# What is the best lure for night fishing for trout?????



## Matt09 (Jun 6, 2008)

Any suggestions.


----------



## Brad from Bagdad (Oct 2, 2007)

I'd say the DOA shrimp. Go with the glow-in-the-dark color, or the natural color with the gold glitter inside. DOA is #1 in my opinion because you can leave itin the strike zone for a long time andconvince them to eat it with a real erradic action. GULP! are good too.


----------



## Chris V (Oct 18, 2007)

whatI always do is first before picking out a lure istry to find out what the trout are feeding on and match the hatch from there. last night I started with a gummy minnow on my 8 wt. fly rod cause I could see the trout feeding heavily on what appeared to be small minnows. I got a few bites and caught a few fish but not the results I expected. I pulled my kayak closer to the light and realized it wasn't glass minnows but tiny crabs they were eating. Luckily I brought 2 different crab patterns with me and first cast caught a 4lb. speck followed by several smaller ones and 2 redfish. Match the hatch for best results.

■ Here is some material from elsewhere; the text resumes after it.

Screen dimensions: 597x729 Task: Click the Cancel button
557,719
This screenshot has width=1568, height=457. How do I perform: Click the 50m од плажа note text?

Glass minnows and sardines---Yo-zuri crystal vibe or Yo-zuri pins minnow 2 3/4 in. in green back, blue back or white/red head

Mullet---rapala skitter walk, zoom super fluke, yo-zuri crystal minnow

pinfish,croakers---Rat-L-Trap, 52MR mirrolure, rapala shad rap

I could go on and on but these are a few of my go to baits


----------



## John B. (Oct 2, 2007)

DOA.


----------



## C/\MER()N (Oct 17, 2008)

Hell yeah....that glow in the dark DOA is bomb diggity! I used some last night and caught some fatty trout!:toast


----------



## Matt09 (Jun 6, 2008)

all the minows they were eating last time were small as the tip of my finger... any lure that small? haha


----------



## John B. (Oct 2, 2007)

clouser fly.


----------



## dsar592 (Oct 12, 2007)

When using that DOA are yall using that with a popping cork working it on the bottom.


----------



## jjam (Dec 9, 2007)

Popping cork for me...also, try working a top lure (cigar shaped - white in color)through the dock lights for some exciting actionfrom the larger specks.

Jimmy


----------



## John B. (Oct 2, 2007)

> *dsar592 (10/27/2008)*When using that DOA are yall using that with a popping cork working it on the bottom.


free-lined... slow retrieve, throw it out, let it sink 4-5 seconds, pop it once, let it sink... repeat.

1/8th oz. works best IMHO... maybe 1/4th oz if it's windy.


----------



## jeubank3 (Oct 2, 2007)

i'm no expert, but i must say that most of my night fish of any kind, and especially trou,have come on a 1/8 doa near a docklight. if the tide/current is really goin i put a splitshot or two on to get it down quicker


----------



## Baitcaster (Oct 4, 2007)

> *C/\MER()N (10/23/2008)*Hell yeah....that glow in the dark DOA is bomb diggity! I used some last night and caught some fatty trout!:toast


"bomb diggity" now that's one phrase I like !


----------



## Insta-Gator (Oct 10, 2007)

Pins Minnow for sure. Especially under the lighted docks. Unlike live shrimp, pin fish won't get you.


----------



## 850lover (Oct 28, 2008)

what lb test of line do you use?


----------



## John B. (Oct 2, 2007)

> *850lover (10/28/2008)*what lb test of line do you use?


10# sufix braid... extremely sensitive, which is what you need for trout, the bite is so light, alot of times you will never feel it.


----------